**Exercise**
Wherever "computer" appears in a line of the records below, count that line, and report only the number.

■ ■ ■ ■ ■

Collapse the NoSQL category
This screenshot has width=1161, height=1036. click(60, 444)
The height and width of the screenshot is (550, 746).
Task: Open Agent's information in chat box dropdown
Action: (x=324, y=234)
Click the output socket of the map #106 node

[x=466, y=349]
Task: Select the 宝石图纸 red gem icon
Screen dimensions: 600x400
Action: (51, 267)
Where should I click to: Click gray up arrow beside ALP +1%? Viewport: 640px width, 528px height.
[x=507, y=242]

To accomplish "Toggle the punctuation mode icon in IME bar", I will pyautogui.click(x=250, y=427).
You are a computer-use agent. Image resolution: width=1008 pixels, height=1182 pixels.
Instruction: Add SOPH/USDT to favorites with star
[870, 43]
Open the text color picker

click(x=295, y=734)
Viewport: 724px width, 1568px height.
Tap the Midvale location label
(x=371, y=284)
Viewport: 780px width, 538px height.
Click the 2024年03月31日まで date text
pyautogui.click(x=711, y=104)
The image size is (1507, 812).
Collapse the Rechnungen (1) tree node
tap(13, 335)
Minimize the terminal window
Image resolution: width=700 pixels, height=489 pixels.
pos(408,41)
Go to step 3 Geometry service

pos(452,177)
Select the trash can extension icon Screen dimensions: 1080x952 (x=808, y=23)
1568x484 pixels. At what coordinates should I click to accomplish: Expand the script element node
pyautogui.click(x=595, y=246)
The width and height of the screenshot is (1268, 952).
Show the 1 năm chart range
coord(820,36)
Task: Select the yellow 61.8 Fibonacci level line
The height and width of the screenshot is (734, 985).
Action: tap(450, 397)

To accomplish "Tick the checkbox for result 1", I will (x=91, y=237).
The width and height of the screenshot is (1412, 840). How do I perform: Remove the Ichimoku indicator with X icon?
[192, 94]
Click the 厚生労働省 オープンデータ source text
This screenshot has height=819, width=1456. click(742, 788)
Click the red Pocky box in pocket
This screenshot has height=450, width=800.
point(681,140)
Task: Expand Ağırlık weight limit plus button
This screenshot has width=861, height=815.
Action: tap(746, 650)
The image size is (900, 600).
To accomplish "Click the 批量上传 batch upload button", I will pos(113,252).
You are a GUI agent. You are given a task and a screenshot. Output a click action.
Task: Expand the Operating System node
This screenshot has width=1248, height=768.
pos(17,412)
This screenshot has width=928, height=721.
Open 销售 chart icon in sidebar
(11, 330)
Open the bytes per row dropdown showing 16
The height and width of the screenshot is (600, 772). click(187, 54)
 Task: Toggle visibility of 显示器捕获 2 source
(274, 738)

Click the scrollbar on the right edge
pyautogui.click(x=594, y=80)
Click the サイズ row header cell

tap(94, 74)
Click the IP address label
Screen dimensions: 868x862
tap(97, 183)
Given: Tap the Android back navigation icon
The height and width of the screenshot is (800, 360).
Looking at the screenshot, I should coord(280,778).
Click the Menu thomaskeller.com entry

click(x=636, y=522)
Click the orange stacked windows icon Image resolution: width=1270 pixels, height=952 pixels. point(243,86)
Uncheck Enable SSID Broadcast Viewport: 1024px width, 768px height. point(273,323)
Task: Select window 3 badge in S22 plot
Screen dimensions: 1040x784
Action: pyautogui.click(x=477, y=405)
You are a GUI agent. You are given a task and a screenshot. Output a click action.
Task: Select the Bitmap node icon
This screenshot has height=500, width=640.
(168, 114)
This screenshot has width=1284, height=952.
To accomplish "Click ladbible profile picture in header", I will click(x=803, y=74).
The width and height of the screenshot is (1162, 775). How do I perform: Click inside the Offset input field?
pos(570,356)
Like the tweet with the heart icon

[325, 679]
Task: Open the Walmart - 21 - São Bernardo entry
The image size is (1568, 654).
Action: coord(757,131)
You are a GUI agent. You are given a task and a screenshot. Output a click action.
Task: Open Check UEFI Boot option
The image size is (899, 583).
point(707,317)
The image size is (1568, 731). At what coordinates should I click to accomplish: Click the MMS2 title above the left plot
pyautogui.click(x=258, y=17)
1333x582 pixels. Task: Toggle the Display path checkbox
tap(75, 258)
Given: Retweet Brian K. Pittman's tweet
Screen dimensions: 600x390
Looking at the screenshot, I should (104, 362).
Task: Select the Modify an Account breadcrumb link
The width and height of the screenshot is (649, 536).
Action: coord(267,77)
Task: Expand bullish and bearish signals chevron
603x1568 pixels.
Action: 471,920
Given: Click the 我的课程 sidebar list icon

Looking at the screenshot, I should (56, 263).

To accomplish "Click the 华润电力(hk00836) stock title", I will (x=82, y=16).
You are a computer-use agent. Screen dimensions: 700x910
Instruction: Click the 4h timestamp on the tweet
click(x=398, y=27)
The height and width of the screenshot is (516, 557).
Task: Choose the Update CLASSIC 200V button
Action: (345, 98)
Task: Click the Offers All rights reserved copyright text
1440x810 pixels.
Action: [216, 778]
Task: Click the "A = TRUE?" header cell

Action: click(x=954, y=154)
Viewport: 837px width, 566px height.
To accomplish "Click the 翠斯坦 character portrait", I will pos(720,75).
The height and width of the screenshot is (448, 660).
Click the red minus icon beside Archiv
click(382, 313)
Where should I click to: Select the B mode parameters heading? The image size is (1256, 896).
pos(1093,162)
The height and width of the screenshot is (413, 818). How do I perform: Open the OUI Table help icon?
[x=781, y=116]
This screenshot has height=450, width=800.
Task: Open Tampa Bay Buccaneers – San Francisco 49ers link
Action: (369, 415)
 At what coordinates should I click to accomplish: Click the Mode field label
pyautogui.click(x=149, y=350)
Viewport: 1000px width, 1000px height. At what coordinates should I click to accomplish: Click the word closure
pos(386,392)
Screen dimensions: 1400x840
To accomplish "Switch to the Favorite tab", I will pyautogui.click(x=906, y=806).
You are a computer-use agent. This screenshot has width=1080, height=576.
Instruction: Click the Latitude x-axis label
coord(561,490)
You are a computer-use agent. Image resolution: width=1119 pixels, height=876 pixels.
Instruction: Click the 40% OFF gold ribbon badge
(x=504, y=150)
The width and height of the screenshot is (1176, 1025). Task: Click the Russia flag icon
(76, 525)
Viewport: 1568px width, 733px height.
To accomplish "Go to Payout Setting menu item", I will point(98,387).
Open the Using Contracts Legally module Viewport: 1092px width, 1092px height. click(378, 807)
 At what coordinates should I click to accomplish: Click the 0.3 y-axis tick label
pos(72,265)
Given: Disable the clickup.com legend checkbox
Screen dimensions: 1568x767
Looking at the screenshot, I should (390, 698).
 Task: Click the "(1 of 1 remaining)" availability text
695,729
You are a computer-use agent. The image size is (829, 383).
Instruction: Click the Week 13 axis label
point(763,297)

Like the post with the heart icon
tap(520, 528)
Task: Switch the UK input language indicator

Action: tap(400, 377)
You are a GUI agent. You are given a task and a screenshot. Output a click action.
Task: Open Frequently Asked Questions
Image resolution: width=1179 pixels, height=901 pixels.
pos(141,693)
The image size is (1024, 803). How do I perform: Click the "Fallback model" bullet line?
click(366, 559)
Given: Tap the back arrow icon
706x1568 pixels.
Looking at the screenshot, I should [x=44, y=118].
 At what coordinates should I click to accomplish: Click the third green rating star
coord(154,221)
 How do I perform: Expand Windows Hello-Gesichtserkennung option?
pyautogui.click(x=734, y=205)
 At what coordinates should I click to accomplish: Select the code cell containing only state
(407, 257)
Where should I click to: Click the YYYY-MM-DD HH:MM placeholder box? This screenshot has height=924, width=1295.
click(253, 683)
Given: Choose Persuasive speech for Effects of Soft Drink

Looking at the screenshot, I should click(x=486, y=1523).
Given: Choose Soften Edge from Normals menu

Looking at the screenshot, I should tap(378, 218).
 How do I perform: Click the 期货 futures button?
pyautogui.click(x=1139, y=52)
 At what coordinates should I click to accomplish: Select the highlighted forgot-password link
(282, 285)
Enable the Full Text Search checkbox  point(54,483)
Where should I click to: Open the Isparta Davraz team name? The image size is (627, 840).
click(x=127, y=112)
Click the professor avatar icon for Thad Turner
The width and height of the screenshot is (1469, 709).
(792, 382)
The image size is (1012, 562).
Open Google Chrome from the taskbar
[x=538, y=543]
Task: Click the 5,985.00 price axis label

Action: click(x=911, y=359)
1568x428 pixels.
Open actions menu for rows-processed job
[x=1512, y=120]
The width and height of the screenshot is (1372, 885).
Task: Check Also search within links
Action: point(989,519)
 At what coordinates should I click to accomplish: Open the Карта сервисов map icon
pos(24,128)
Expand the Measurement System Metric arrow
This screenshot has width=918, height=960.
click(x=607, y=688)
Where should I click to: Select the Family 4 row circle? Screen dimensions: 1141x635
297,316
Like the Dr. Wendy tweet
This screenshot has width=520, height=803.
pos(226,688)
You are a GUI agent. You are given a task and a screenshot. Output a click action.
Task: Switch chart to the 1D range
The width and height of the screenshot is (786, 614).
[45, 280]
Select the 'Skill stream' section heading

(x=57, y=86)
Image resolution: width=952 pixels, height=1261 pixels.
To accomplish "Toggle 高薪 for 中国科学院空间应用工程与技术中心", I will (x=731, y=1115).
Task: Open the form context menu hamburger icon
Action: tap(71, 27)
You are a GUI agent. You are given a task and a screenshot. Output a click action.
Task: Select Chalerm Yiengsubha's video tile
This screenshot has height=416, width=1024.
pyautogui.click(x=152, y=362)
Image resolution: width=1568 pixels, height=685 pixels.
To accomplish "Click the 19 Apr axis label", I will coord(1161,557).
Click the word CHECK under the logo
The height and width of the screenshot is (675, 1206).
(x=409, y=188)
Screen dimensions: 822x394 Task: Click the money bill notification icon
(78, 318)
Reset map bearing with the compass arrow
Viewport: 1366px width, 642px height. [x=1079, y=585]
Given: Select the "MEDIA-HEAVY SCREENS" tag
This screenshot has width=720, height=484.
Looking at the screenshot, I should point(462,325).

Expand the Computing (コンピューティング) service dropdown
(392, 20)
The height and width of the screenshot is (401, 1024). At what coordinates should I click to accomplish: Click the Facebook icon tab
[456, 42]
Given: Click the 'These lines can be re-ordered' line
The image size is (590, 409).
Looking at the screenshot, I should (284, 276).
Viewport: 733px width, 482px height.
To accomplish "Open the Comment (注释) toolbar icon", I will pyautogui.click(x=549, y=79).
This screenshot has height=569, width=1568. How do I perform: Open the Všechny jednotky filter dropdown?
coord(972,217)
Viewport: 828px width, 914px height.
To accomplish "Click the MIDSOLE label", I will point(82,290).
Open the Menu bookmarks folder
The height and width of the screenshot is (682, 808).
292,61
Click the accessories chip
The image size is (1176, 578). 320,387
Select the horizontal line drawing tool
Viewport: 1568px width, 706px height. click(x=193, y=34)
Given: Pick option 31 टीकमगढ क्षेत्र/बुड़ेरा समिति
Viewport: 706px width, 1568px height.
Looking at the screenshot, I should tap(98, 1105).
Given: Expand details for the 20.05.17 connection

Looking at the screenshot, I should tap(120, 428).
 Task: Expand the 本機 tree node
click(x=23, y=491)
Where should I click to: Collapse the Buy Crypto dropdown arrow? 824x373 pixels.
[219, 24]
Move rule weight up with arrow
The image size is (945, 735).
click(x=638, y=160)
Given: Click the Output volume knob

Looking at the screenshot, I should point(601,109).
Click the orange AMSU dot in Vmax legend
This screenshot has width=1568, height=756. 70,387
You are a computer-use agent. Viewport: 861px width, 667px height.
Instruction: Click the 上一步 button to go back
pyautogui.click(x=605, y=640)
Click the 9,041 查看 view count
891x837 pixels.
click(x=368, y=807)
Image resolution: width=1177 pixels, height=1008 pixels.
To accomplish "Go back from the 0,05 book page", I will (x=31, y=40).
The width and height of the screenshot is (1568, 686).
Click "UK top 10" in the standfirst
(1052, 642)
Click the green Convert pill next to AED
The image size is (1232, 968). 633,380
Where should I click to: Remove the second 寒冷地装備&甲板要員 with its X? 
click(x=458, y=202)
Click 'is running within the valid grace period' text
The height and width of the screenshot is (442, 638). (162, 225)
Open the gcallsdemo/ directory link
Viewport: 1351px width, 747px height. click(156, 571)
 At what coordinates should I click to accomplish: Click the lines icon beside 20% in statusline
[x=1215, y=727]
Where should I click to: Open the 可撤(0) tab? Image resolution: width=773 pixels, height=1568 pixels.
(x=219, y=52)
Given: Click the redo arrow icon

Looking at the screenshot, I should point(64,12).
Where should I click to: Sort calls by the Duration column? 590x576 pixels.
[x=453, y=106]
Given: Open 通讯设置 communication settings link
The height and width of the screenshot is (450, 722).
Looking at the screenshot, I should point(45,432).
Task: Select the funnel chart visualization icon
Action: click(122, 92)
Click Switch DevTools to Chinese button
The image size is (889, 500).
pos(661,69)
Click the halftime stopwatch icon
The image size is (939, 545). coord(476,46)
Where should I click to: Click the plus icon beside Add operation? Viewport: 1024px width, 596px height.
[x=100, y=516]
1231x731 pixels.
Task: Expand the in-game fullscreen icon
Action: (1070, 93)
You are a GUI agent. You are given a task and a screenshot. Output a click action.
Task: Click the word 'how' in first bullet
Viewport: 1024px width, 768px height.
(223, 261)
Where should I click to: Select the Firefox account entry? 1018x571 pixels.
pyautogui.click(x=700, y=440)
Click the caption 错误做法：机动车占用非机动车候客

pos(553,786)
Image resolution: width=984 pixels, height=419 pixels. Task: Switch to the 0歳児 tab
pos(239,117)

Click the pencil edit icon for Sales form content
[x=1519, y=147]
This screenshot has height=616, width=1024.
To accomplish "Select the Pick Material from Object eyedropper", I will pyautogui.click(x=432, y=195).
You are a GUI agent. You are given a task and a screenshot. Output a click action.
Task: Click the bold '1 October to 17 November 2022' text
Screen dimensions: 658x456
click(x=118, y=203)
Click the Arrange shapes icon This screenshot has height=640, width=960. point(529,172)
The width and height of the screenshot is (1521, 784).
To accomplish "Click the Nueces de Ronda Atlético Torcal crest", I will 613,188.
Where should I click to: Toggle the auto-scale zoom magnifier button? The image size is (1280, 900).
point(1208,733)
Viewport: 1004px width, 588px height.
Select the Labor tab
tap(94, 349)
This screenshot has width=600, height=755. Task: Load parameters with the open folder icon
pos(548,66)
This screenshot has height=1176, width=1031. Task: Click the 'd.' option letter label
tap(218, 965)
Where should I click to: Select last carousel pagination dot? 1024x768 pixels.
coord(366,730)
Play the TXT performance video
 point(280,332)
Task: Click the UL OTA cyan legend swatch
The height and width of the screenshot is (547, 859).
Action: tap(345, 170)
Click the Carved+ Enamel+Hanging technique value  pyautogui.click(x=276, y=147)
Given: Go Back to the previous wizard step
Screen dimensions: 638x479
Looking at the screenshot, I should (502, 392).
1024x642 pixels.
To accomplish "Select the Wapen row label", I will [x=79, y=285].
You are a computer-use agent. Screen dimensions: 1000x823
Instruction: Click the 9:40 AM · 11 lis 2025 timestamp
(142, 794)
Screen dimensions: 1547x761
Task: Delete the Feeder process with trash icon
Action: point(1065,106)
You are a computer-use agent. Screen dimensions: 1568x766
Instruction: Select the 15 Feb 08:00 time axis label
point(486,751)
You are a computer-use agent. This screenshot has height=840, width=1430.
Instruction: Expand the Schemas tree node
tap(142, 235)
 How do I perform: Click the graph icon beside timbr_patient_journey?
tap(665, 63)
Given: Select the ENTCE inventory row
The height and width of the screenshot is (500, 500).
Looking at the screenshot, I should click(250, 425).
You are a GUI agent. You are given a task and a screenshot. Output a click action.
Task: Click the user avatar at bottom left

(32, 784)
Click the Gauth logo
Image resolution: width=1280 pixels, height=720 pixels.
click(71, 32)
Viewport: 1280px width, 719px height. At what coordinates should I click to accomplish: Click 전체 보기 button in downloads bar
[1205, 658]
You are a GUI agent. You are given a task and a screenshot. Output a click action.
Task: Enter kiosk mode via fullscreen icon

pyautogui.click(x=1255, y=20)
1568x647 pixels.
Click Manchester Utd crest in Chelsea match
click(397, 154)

■ ■ ■ ■ ■

**Solution to this task**
9